/---

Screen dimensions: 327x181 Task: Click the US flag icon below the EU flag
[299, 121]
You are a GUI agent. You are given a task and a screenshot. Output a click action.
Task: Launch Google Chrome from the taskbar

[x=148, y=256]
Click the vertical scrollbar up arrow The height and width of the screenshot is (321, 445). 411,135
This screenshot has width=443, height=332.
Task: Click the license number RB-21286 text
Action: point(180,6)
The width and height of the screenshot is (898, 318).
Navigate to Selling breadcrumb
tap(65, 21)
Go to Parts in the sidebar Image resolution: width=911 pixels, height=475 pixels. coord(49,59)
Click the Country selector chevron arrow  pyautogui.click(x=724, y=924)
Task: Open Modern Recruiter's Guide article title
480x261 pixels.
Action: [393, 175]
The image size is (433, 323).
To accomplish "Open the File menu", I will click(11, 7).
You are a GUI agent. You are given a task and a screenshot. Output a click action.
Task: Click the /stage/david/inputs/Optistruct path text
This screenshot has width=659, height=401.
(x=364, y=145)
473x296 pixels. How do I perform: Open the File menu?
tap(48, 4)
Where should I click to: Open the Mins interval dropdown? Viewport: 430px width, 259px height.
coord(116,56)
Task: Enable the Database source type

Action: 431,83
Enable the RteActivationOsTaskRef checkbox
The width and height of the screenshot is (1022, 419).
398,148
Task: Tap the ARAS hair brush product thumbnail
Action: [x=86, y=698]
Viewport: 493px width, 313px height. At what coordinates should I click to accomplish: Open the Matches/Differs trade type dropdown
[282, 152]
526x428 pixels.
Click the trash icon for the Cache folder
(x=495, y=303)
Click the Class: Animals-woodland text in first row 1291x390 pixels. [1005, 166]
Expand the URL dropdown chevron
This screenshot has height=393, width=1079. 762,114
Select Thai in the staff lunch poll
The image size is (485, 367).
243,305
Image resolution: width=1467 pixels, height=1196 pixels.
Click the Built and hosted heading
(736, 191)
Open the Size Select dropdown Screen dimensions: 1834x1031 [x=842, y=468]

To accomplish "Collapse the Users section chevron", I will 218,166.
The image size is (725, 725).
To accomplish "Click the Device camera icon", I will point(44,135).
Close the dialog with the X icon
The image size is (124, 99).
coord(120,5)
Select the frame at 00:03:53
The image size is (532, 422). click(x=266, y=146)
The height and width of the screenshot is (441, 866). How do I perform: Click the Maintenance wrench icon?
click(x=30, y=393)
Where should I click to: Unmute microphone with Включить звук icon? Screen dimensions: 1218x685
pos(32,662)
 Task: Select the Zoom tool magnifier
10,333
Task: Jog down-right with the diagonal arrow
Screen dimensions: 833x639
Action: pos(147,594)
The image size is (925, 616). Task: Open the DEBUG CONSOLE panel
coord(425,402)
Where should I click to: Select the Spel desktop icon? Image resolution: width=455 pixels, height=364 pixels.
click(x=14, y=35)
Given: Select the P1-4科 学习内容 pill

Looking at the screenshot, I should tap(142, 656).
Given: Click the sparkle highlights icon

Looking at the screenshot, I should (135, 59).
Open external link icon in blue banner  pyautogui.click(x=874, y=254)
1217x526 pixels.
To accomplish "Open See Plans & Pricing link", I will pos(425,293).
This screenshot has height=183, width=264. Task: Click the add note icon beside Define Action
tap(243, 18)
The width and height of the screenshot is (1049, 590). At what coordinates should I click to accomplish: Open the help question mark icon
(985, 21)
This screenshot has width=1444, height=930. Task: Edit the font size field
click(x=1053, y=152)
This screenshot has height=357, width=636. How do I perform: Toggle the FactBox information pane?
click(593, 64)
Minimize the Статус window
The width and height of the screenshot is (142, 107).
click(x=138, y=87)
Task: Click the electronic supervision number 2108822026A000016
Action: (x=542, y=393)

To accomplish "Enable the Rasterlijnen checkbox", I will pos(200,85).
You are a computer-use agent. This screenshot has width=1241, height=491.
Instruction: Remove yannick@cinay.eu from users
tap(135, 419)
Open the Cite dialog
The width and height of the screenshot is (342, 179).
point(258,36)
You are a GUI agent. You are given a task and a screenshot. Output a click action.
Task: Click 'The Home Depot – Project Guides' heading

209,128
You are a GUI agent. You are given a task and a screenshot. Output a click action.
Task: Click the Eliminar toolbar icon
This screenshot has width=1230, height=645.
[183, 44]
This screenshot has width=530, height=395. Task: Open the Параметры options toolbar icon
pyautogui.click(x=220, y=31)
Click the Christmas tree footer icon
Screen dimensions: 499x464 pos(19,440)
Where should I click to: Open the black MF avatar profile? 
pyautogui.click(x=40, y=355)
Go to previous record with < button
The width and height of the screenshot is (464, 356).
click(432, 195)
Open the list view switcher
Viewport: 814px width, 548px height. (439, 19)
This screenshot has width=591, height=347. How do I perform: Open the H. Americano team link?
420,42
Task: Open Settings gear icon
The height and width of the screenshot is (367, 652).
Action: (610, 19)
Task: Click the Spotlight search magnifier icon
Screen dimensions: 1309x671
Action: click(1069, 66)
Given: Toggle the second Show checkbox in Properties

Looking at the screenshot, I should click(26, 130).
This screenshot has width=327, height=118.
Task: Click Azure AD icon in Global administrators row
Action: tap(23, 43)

\---

Only lines holding the word "will" are wanted; copy each one from the listing.

▸ **Answer area**
To accomplish "Open the File menu", I will click(11, 7).
To accomplish "Collapse the Users section chevron", I will 218,166.
To accomplish "Click the Device camera icon", I will point(44,135).
To accomplish "Open See Plans & Pricing link", I will pos(425,293).
To accomplish "Enable the Rasterlijnen checkbox", I will pos(200,85).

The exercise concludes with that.